During the year ended September 30, 2018, the Company executed eleven 15% promissory notes with a total face value of $189,690 with Zachary Bradford, its President and Chief Financial Officer. Under the terms of the promissory notes the Company received $189,690 and agreed to repay the notes on demand. As of September 30, 2018, Company owed $189,690 in principal and $10,733 in accrued interest under the terms of the agreement. On January 3, 2019, the Company settled all remaining obligations under the notes through the payment of all outstanding principal and interest then outstanding.

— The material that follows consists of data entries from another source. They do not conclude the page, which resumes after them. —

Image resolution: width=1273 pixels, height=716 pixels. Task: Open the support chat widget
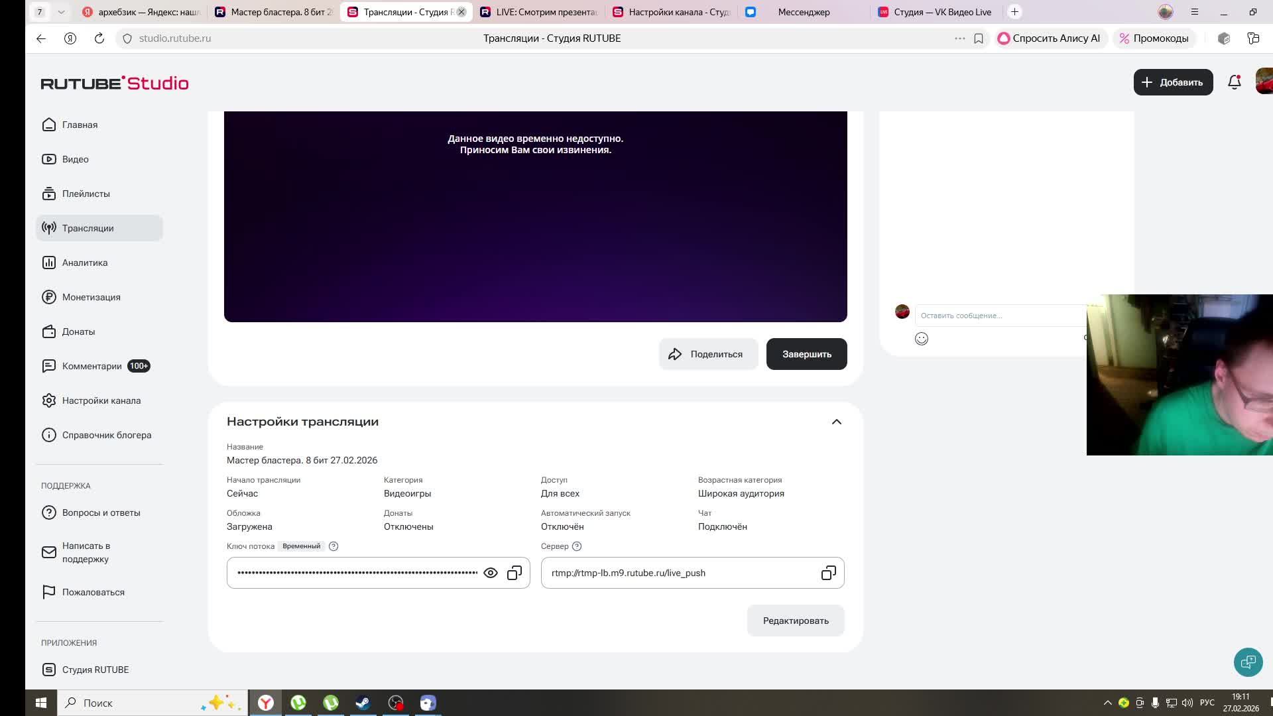tap(1248, 662)
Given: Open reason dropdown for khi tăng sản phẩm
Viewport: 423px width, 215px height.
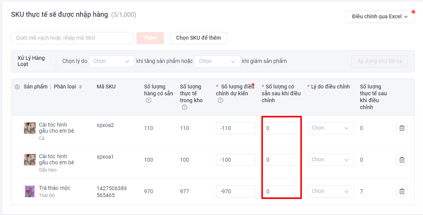Looking at the screenshot, I should (x=112, y=61).
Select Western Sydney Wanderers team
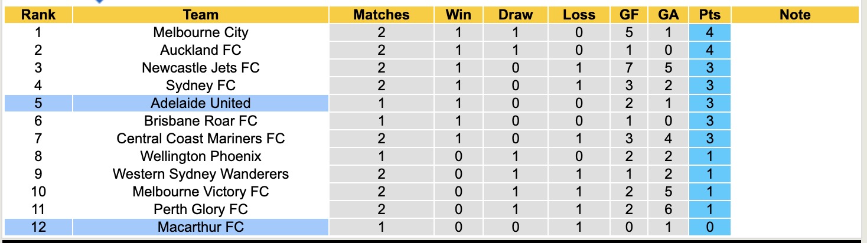The image size is (867, 243). click(201, 174)
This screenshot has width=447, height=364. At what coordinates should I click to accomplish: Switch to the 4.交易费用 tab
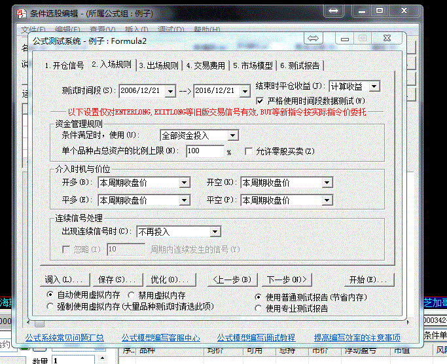coord(206,65)
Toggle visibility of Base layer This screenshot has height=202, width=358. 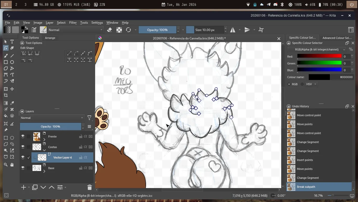tap(23, 168)
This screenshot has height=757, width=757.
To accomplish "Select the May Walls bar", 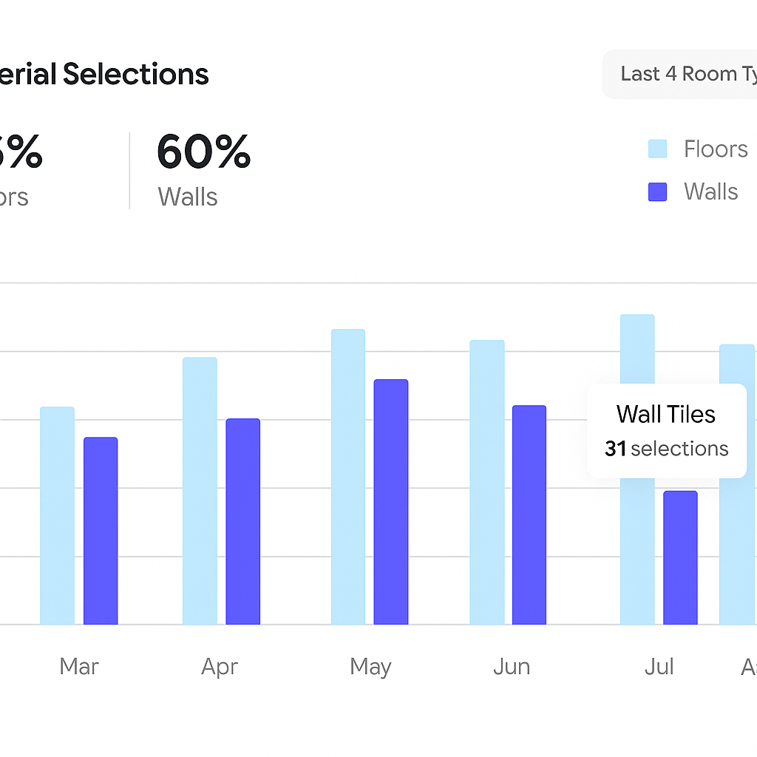I will (x=391, y=502).
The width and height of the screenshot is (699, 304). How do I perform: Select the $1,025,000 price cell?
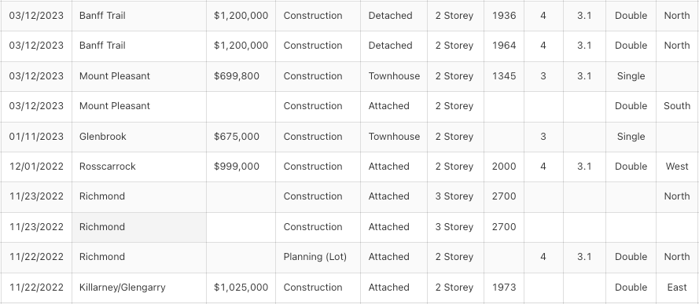coord(241,288)

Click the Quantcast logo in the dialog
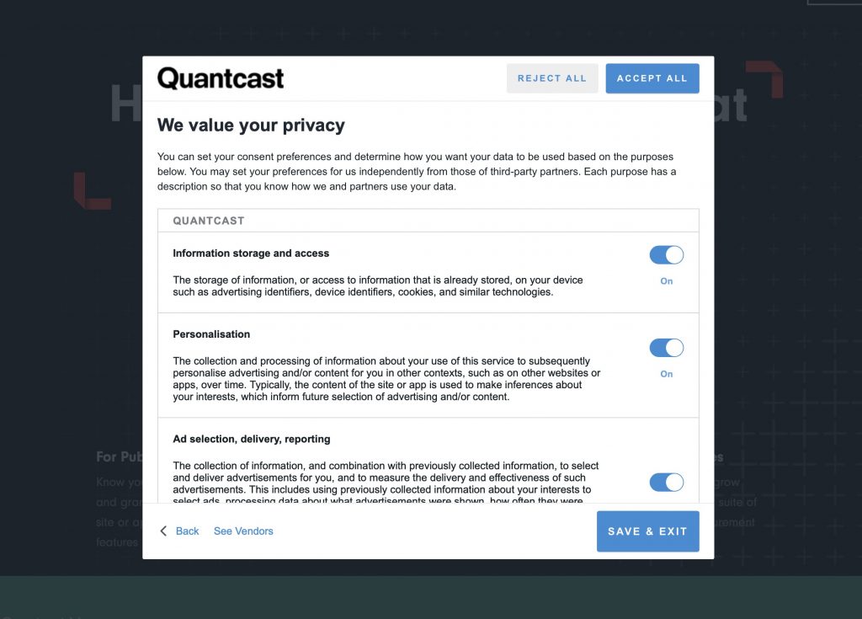click(221, 78)
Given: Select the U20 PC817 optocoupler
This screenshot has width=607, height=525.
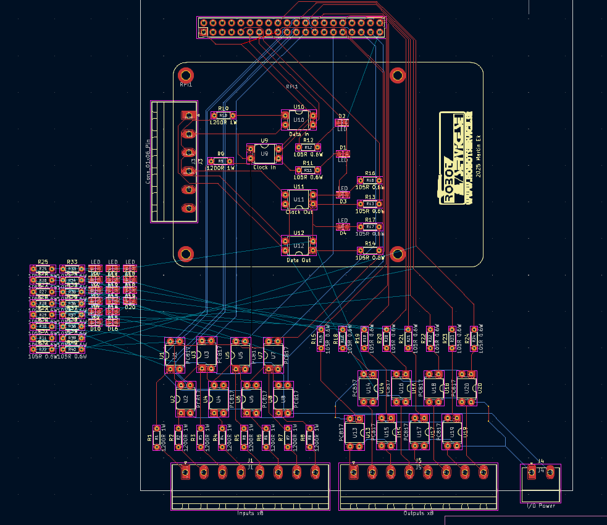Looking at the screenshot, I should coord(466,387).
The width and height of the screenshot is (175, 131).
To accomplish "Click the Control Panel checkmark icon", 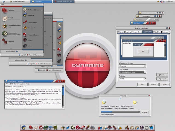I will (x=25, y=22).
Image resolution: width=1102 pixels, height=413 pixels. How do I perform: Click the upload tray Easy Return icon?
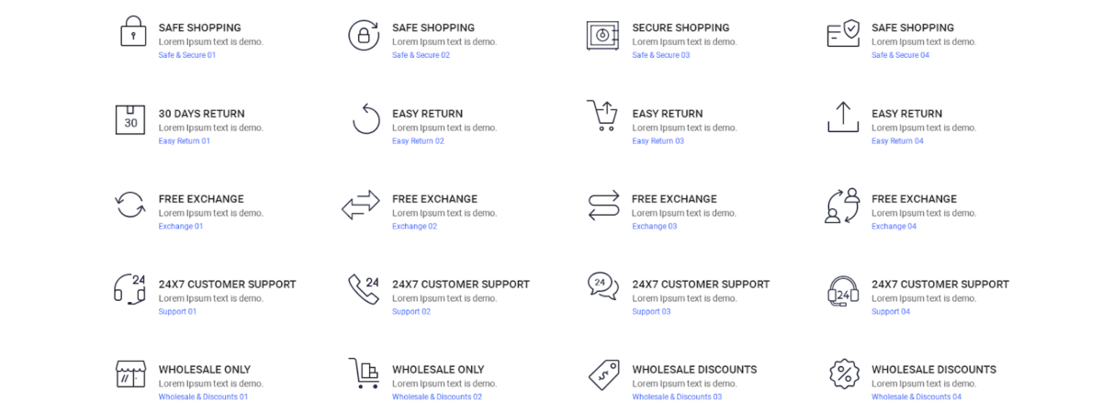(x=843, y=117)

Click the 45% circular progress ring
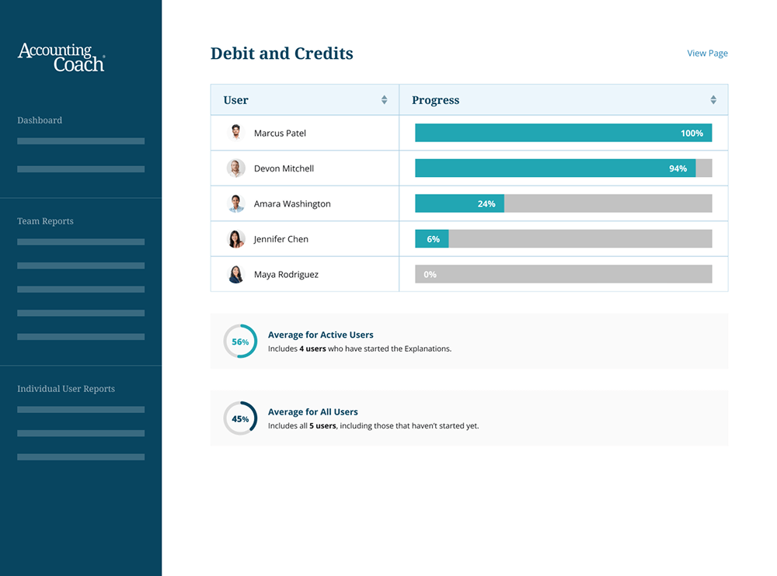pos(240,418)
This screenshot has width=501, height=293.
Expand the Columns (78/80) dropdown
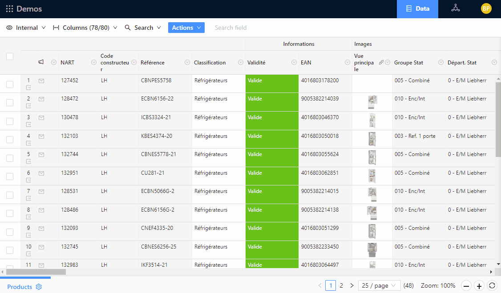pos(85,28)
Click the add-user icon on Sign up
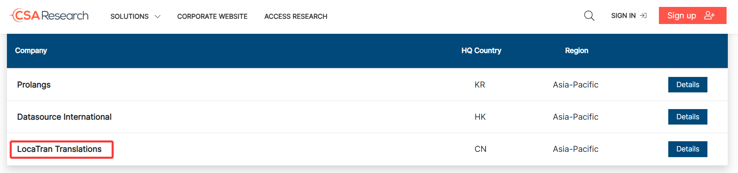The width and height of the screenshot is (738, 173). 709,15
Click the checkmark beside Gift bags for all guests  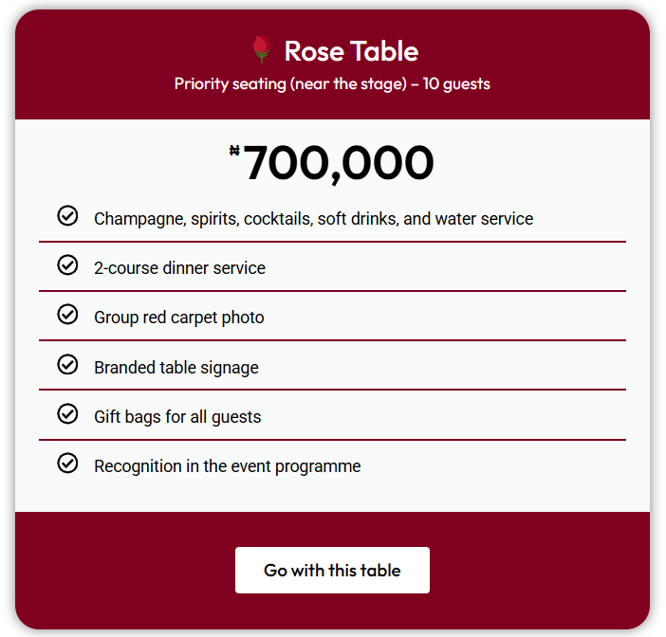pos(67,413)
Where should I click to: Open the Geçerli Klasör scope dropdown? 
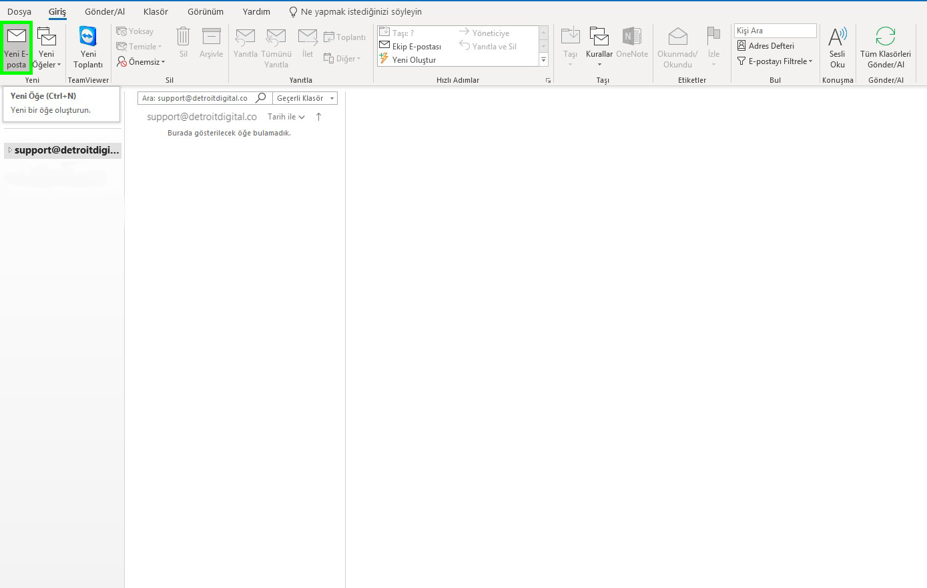click(304, 97)
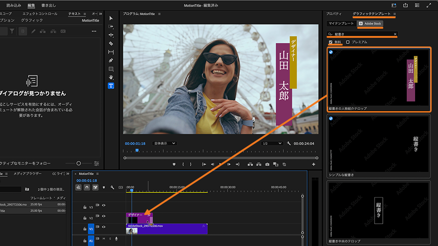This screenshot has width=438, height=246.
Task: Enable the プレミアム filter checkbox
Action: (x=348, y=42)
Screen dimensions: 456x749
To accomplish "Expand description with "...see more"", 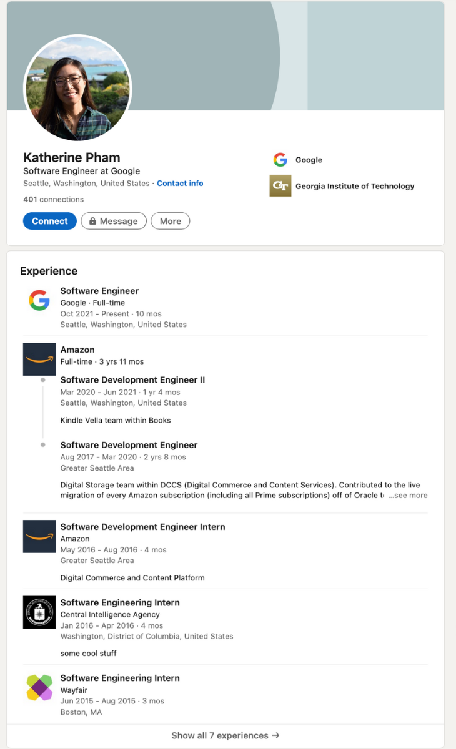I will [x=408, y=495].
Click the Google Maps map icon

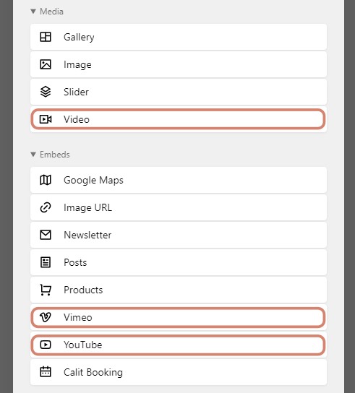[x=46, y=180]
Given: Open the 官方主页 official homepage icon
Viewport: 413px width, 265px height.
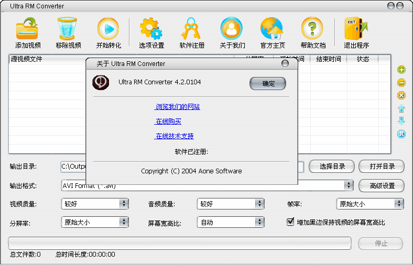Looking at the screenshot, I should (271, 29).
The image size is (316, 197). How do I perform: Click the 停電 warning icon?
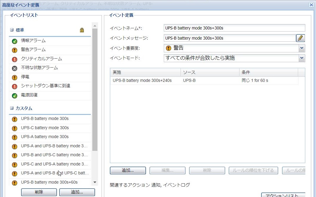(x=14, y=77)
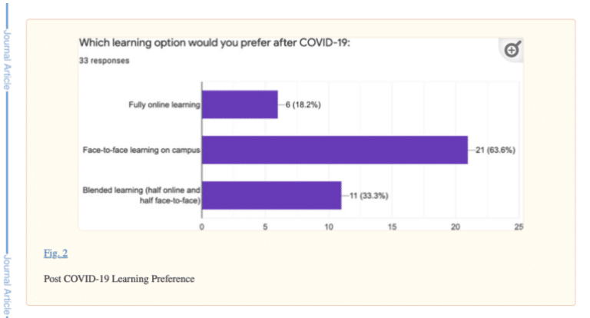Click the 10 tick on the x-axis
This screenshot has width=590, height=318.
click(x=329, y=227)
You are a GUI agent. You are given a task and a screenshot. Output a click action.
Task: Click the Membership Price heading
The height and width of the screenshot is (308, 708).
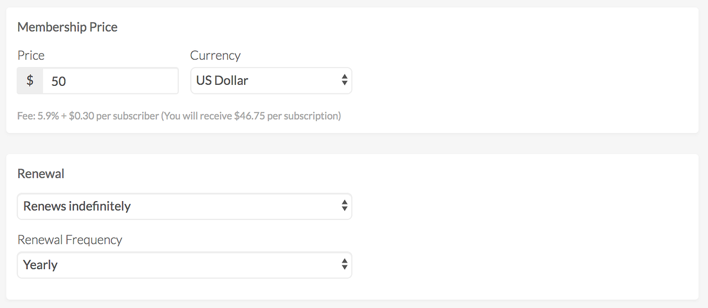click(67, 27)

Bryan Huber – Chief operations Officer and Director

 

The Company has a consulting agreement with Bryan Huber, our Chief Operations Officer and director, for management services. In accordance with the original agreement, Mr. Huber provided services to us in exchange for $117,000 in compensation for services plus a $500 medical insurance stipend and a bonus of 0.5% of gross revenue. On August 28, 2018, the Company replaced the original agreement with an agreement with Zero Positive, LLC an entity controlled by Mr. Huber. In accordance with this agreement with Zero Positive, LLC, Mr. Huber agrees to provide services through to the Company in exchange for $160,000 in annual compensation plus a $500 medical insurance stipend and a bonus of 0.5% of gross revenue. Under the agreement Mr. Huber was also granted a one-time bonus of $50,000, payment of which will be deferred until the Company completes a qualified financing that exceeds three-million dollars or average monthly revenues of the Company exceed one-million dollars for three months. The Company has also agreed to reimburse Zero Positive, LLC for expenses incurred. The term of the agreement is one year and automatically renews until cancelled by either party. During the year ended September 30, 2018 and 2017, Mr. Huber and Zero positive earned $180,612 and $116,377, respectively, in accordance with this agreement. During the years ended September 30, 2018, Mr. Huber allowed the Company to defer $69,604 as accrued compensation. The Company owed Mr. Huber $73,625 and $6,288 in deferred compensation and reimbursable expenses as of September 30, 2018 and 2017, respectively. Deferred compensation is reported under due to related parties in the consolidated balance sheets.

 

 

On May 10, 2018, Bryan Huber the Company’s Chief Operations Officer exercised warrants to purchase 1,353 shares of the Company’s $0.001 par value common stock at a purchase price equal to $1.50 for each share of common stock. The Company receive $2,030 as a result of this exercise.

 

On September 28, 2018, in connection with the consulting agreement executed with Zero Positive, LLC Company issued warrants to purchase 900,000 shares of common stock at an exercise price of $0.80 per share to Zero Positive. The warrants were valued at $2,607,096 using the Black Scholes option pricing model based upon the following assumptions: term of 10 years, risk free interest rate of 3.05%, a dividend yield of 0% and volatility rate of 191%. The warrants vest as follows: 300,000 vested immediately, the balance vest evenly on the last day of each month over forty-two months beginning August 31, 2018. As of September 30, 2018, 328,571 warrants had vested, and the Company recorded an expense of $951,797 during the year ended September 30, 2018.

 

Larry McNeill – Chairman of the Board of Directors

During the year ended September 30, 2018, the Company executed eight 15% promissory notes with a total face value of $163,100 with Larry McNeill, a Director of the Company. Under the terms of the promissory notes the Company received $163,100 and agreed to repay the note on demand. As of September 30, 2018, Company owed $163,100 in principal and $6,562 in accrued interest under the terms of the agreement. On December 31, 2018, the Company settled all remaining obligations under the note through the payment of all outstanding principal and interest then outstanding.